Il tempo che stiamo vivendo in alcuni fa riattivare memorie lontane che vengono dal campo, dallo stadio, dal ring, dalla palestra, riportando al presente sensazioni, emozioni, paure ed interrogativi lontani.
Chi è stato giocatore o giocatrice, infatti, lo sa: l’infortunio arriva quando meno te lo aspetti e improvvisamente rivoluziona la quotidianità, a breve e, nei casi peggiori, a medio o lungo termine.
L’infortunio ti toglie la routine settimanale, che si compone di giorno libero – ripresa allenamenti – allenamento – allenamento – pizza con la squadra – partenza per la trasferta – partita – giorno libero. Ti estranea da tutto, togliendoti il conforto delle abitudini quotidiane: la squadra si allena, parte, va e torna. Tu resti lì immobile e sospeso senza sapere bene cosa fare.
L’infortunio rivoluziona il linguaggio quotidiano: non più assist, calci di rigore, taglia fuori, dai e vai, ricezione, palleggio, ma legamento, terapia, rieducazione, antidolorifico, intervento, clinica, ospedale. L’infortunio suscita rabbia e senso di impotenza: non dipende da te, ma agisce su di te. Amplifica le emozioni ed il senso di vuoto. Genera l’ansia da programmi saltati: oggi sarei dovuto partire per la trasferta più bella dell’anno, domani sarebbe arrivata la convocazione in nazionale, dopodomani avremmo giocato la finale scudetto. Invece tutto si ferma, tutto viene annullato.
Sindrome da agenda saltata, che resta bianca a tempo indeterminato
Dopo settimane, mesi o anche anni in cui i ritmi senza sosta facevano sperare (a volte invocare) un po’ di tempo libero, quando arriva l’infortunio, quel tempo, non è libero: è vuoto. Perché non è una scelta, è una costrizione.

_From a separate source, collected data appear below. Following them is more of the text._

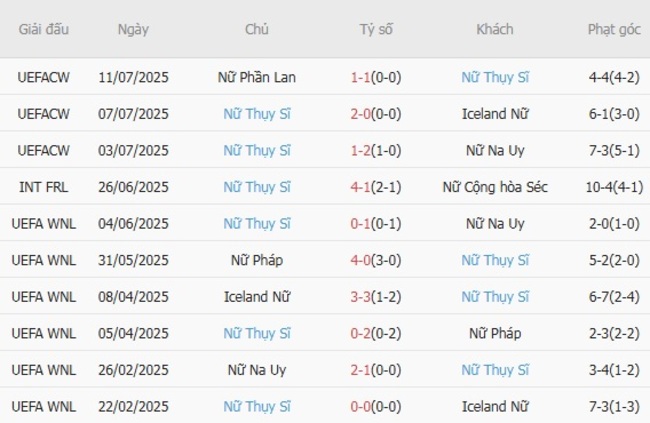The width and height of the screenshot is (650, 423).
Task: Click home team Nữ Na Uy on 26/02/2025
Action: (x=257, y=370)
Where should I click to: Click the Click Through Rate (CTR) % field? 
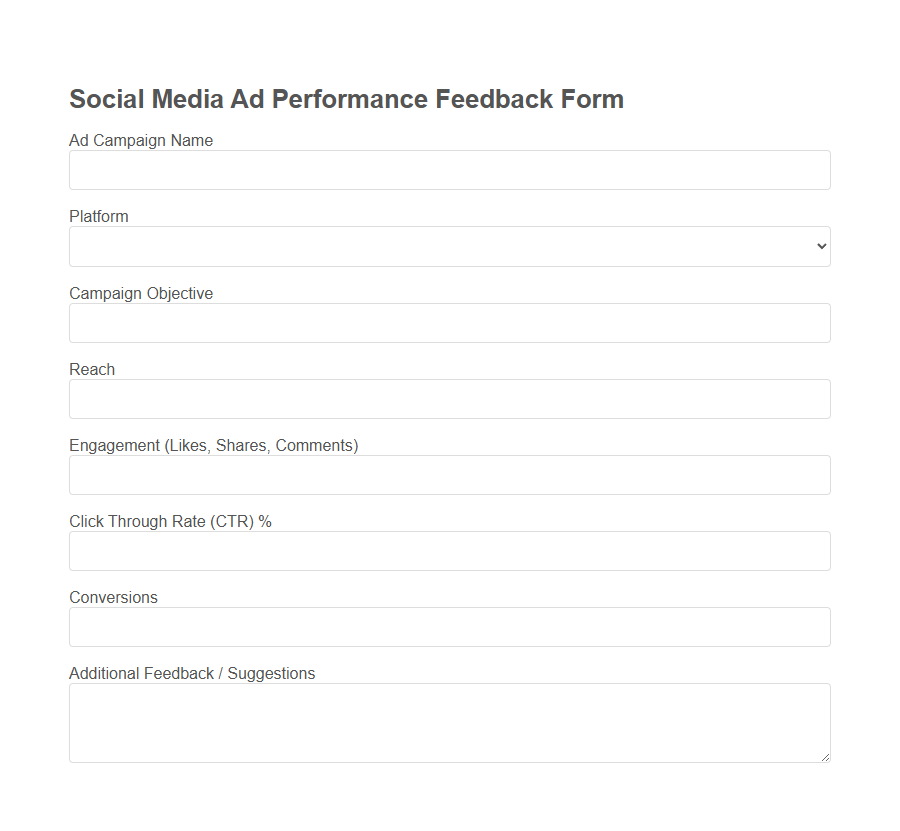[449, 550]
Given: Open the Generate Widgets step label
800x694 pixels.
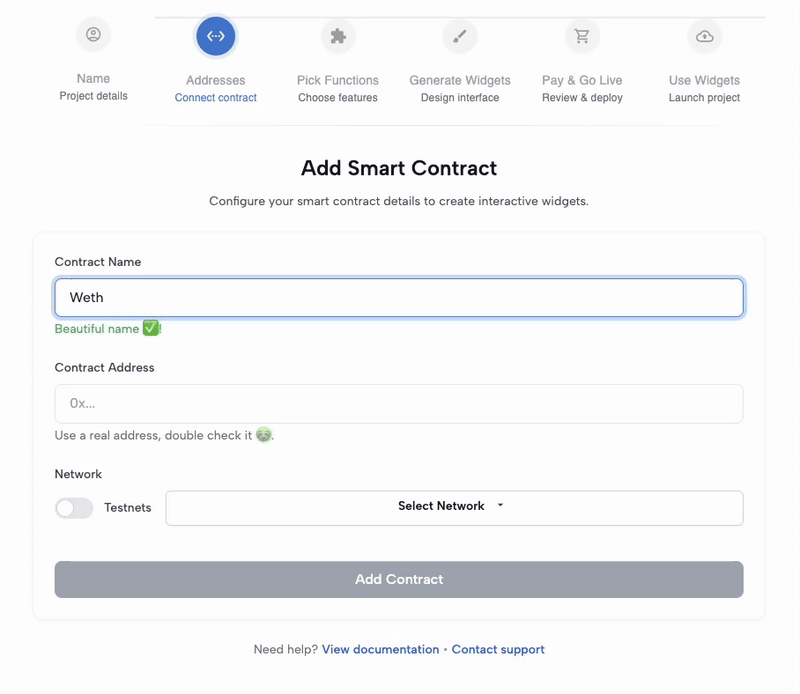Looking at the screenshot, I should 460,88.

L’infortunio amplifica ogni sensazione, ti spinge ad ascoltare con attenzione maniacale ogni più piccolo segnale che il corpo invia, per intercettare o, forse, solo intuire miglioramenti anche minimi che ci permettano di azzardare le tempistiche si recupero e la fine dell’isolamento.
La ripresa, la fase 2
Così come ora tutti siamo attaccati alle curve del contagio, che analizziamo, pesiamo, misuriamo, confrontiamo, “nettizziamo” o “lordizziamo”. L’Italia pare stretta nella morsa di un grande infortunio collettivo: ci dibattiamo, non ci rassegniamo, cerchiamo ostinatamente, di fare previsioni, ci facciamo travolgere da improvvise ondate di speranza per ogni minima variazione dei contagi, per poi sprofondare in stati depressivi quando quelle curve tornano a salire e profonda tristezza e commozione alla desolante conta delle vittime.

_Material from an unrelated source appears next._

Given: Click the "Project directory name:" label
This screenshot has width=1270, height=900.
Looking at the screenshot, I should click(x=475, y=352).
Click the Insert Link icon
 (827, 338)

La domanda ricorrente è: quanto ci vorrà?
A quando il rientro il campo? E ciò che più inquieta è il senso di indeterminatezza: non si sa. Si possono azzardare previsioni, ma in realtà non si sa quando la caviglia si sgonfierà o il ginocchio tornerà a piegarsi dopo la ricostruzione del crociato.
Adesso non si sa quando la curva piegherà definitivamente. Non si sa quando si troveranno cura e vaccino. Tutti però dovremmo sapere che l’infortunio, proprio come il contagio, a i suoi tempi, che con i nostri comportamenti (terapie e rieducazione, come applicazione delle misure di distanziamento sociale e utilizzo del Dpi) possiamo fare molto, ma non tutto.
Possiamo accelerare o rallentare, ma c’è un ingrediente essenziale in ogni rieducazione: la pazienza. E la consapevolezza che l’infortunio non ci restituisce al campo mai uguali a prima. Né fisicamente, né mentalmente.
Una caviglia infortunata si fascia per mesi o per anni, anche quando si torna su campo. Ecco prepariamoci con pazienza a un ritorno ad un nuovo agonismo, con tempi, attenzioni, precauzioni (fisiche, igienico sanitarie, ma anche sociali ed economiche) necessariamente diverse. E non sempre è un male. In quanti, dopo un infortunio, hanno apprezzato molto di più il valore di una vittoria conquistata sul campo e hanno imparato a rispettare e lavorare con il proprio corpo in modo completamente differente e più consapevole?
Alice Pedrazzi, giornalista, ex Nazionale di Basket.